■ **The exercise**:
Reproduce the material word for word, from its first line through the line containing "Action: click(x=438, y=236)", with both of those lines included.

■ **Exercise input**:
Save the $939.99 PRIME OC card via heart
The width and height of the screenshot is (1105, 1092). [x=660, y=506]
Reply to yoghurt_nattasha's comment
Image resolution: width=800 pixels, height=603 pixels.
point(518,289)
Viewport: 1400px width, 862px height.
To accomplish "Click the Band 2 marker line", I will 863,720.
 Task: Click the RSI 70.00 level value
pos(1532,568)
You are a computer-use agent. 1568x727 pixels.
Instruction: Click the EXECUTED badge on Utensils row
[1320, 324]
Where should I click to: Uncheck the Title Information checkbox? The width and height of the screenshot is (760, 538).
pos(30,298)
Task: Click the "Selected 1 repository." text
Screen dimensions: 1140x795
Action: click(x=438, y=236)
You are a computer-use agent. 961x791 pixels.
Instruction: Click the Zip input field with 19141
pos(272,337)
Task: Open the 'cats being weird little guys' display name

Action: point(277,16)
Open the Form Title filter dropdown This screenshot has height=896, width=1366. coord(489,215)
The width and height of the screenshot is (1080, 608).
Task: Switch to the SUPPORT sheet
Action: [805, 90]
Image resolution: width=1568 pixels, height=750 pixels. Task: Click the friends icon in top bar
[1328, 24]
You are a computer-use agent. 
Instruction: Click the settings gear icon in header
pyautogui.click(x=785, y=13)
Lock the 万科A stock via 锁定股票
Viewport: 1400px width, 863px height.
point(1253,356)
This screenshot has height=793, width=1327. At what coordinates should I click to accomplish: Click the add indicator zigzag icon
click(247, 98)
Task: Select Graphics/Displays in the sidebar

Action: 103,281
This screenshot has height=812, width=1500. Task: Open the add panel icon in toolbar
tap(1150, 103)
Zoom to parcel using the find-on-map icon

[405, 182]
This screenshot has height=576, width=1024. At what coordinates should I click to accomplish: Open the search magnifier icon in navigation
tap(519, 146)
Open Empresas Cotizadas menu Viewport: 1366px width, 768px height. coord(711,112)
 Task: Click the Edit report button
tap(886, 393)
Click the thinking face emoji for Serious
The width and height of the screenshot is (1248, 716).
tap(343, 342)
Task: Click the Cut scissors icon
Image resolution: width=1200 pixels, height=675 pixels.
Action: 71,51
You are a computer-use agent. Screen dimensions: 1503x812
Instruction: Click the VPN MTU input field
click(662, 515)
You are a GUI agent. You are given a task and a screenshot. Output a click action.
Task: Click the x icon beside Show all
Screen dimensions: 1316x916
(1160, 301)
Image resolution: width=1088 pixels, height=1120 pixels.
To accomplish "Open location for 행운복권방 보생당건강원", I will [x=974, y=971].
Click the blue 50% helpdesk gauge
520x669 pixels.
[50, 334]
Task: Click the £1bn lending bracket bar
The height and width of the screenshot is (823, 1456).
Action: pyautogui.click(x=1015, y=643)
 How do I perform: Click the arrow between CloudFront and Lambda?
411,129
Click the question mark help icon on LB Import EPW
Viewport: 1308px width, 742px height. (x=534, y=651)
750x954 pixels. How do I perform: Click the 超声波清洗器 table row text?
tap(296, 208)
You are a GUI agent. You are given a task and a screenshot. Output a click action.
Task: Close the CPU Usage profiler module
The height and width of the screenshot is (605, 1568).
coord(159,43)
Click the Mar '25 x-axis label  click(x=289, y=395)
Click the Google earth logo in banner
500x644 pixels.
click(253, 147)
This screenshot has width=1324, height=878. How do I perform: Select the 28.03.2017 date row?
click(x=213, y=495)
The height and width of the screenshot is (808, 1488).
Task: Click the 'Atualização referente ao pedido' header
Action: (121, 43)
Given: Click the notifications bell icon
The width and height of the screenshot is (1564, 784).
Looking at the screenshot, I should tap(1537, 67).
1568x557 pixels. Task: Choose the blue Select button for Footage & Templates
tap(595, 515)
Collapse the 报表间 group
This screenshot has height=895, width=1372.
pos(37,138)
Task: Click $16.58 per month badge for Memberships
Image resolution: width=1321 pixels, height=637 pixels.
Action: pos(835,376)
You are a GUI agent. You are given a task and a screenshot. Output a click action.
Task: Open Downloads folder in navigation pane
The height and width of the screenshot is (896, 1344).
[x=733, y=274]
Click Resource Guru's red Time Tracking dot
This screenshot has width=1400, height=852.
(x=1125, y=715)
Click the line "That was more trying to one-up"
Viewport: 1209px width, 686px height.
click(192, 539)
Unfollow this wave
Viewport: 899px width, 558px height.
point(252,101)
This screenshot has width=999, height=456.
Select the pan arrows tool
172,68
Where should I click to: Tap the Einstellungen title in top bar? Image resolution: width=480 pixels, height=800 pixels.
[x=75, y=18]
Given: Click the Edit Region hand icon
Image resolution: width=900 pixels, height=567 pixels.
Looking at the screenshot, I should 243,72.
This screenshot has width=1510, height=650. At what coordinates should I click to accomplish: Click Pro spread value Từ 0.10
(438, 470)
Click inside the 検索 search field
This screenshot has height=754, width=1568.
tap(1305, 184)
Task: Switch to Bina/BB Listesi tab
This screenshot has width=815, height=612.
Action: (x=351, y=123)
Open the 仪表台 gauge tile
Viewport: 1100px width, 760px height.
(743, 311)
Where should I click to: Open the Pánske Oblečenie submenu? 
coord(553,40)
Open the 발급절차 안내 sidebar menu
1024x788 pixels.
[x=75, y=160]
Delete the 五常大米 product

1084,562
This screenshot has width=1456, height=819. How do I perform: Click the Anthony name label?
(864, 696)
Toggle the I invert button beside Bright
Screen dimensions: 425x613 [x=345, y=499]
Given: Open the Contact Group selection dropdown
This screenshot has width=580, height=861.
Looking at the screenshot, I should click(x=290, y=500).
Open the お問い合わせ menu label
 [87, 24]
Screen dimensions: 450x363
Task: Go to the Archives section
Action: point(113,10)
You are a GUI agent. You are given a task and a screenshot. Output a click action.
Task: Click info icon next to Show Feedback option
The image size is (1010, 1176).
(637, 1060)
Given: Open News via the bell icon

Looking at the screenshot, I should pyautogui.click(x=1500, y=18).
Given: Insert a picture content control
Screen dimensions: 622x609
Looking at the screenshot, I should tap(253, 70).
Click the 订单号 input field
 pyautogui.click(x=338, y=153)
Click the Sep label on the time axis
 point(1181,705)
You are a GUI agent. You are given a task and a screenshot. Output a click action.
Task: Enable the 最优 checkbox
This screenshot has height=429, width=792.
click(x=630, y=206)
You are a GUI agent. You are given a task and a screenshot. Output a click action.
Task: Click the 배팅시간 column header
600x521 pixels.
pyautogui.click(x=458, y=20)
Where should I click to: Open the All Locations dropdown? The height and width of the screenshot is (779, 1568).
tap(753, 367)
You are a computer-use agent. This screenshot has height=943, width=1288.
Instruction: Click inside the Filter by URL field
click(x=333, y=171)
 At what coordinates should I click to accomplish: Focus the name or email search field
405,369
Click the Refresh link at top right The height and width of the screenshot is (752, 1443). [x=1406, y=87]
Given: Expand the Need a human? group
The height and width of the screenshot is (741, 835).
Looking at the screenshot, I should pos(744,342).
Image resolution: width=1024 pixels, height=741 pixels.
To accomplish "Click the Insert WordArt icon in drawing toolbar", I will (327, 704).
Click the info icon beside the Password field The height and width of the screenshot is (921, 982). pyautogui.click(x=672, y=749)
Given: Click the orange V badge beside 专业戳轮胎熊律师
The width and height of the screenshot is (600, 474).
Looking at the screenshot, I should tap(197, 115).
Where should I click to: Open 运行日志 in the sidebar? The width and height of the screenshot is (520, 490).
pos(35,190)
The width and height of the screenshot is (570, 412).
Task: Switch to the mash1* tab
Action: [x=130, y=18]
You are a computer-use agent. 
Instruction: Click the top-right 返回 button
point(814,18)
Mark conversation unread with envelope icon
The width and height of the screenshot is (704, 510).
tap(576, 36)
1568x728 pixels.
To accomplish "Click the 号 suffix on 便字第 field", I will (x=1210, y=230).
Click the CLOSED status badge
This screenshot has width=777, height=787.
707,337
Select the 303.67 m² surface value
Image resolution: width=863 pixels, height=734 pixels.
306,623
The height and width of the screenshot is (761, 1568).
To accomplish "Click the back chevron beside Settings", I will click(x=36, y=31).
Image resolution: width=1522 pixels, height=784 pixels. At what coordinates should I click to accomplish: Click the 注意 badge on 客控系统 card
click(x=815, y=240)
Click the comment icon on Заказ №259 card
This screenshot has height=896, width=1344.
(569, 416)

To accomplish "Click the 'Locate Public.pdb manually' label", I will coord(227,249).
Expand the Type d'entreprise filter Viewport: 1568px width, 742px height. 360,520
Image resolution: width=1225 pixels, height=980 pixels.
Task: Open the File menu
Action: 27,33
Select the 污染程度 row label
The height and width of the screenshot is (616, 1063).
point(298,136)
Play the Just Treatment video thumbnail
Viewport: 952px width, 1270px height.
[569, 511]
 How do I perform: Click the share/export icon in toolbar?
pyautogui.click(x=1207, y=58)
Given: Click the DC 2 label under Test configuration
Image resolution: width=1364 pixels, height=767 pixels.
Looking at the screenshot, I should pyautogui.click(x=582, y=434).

■ **Full response**:
Save the $939.99 PRIME OC card via heart
The width and height of the screenshot is (1105, 1092). [x=660, y=506]
Reply to yoghurt_nattasha's comment
Image resolution: width=800 pixels, height=603 pixels.
point(518,289)
Viewport: 1400px width, 862px height.
To accomplish "Click the Band 2 marker line", I will 863,720.
 Task: Click the RSI 70.00 level value
pos(1532,568)
You are a computer-use agent. 1568x727 pixels.
Instruction: Click the EXECUTED badge on Utensils row
[1320, 324]
Where should I click to: Uncheck the Title Information checkbox? The width and height of the screenshot is (760, 538).
pos(30,298)
Task: Click the "Selected 1 repository." text
Screen dimensions: 1140x795
Action: click(x=438, y=236)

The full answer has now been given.